碩士 === 國立臺灣大學 === 土木工程學研究所 === 106 === The isolation systems are used to improve seismic capacity of the structure, increasing period makes the acceleration of superstructure decrease. Therefore, adding isolators can decrease the input energy, so that the superstructure keeps elastic under design earthquake, but the isolator will get lager displacement. In far-fault region, isolation system have been proven to be an effective way to improve structural seismic capacity. The difference between near-fault and far-fault earthquake is that near-fault record has pulse-like signal with a long period of velocity pulse (pulse period, Tp), the signal is able to make the isolator displacement be larger and lead isolation system damage. This study would perform shaking table tests on a structure with frictional pendulum bearings in the second lab of NCREE (National Center for Research on Earthquake Engineering). The advantage of the shaking table in the second lab of NCREE is that the shaking table has powerful performance, long-stroke and high-velocity, so that it can simulate the characteristics of pulse-like records.
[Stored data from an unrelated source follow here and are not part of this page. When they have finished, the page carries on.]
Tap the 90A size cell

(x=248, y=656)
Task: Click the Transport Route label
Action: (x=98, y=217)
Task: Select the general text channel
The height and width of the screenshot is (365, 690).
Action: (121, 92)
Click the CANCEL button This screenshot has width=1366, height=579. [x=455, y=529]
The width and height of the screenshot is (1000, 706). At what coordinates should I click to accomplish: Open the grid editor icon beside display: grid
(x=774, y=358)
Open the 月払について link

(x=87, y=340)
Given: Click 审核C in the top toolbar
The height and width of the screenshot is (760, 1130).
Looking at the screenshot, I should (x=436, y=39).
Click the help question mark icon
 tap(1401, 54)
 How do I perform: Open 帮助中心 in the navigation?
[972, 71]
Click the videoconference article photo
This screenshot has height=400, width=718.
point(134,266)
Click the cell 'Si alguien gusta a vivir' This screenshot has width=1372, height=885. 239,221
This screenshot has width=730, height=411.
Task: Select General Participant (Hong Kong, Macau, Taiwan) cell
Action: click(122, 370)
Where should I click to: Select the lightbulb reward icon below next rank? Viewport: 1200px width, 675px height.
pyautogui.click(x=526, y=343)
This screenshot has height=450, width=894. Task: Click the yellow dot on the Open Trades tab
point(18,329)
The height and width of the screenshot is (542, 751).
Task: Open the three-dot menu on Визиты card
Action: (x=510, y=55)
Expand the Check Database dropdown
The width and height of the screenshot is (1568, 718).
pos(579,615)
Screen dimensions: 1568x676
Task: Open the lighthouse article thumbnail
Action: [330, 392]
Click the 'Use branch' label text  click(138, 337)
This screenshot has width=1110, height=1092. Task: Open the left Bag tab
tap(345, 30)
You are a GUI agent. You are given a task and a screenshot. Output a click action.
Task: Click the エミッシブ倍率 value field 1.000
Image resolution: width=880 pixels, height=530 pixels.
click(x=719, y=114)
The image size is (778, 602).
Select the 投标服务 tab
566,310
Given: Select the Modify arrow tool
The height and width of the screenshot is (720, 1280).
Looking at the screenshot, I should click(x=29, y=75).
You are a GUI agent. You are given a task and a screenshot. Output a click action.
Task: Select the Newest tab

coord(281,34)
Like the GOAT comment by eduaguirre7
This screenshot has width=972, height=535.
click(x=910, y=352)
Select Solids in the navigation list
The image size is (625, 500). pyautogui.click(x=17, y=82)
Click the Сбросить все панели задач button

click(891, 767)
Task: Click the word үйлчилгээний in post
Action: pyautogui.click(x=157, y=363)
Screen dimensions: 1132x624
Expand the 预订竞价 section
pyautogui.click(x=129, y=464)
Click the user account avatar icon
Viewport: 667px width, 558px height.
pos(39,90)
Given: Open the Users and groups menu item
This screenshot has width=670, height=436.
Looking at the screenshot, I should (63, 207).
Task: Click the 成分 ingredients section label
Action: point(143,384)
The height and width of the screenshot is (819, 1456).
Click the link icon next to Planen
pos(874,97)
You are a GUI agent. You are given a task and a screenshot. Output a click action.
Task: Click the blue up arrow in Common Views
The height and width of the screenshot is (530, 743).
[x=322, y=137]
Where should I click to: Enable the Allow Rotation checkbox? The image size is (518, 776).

The selected records divide into 5 groups: 10 pulse-like records with short Tp (group 1), 10 pulse-like records with medium Tp (group 2), 10 non-pule records (group 3), 10 record of artificial ground motions (group 4), and 5 records of famous earthquakes in Taiwan (group 5). To discuss the effect that the response of the isolation system when the records of different groups hit. The results show that pulse period Tp is an important parameter for the response of isolation system; if the average response spectrum are similar, the average response of the isolation system are larger as the pulse-like records hit than as the non-pule records hit; even if the response spectrum of the artificial records is similar to the one of the pulse-like records, the response of the pulse-like record is larger than the one of the artificial records corresponding to the pulse-like record. In addition, the analytical model, FPBearingPTV, in OpenSees is used to compare with experimental results.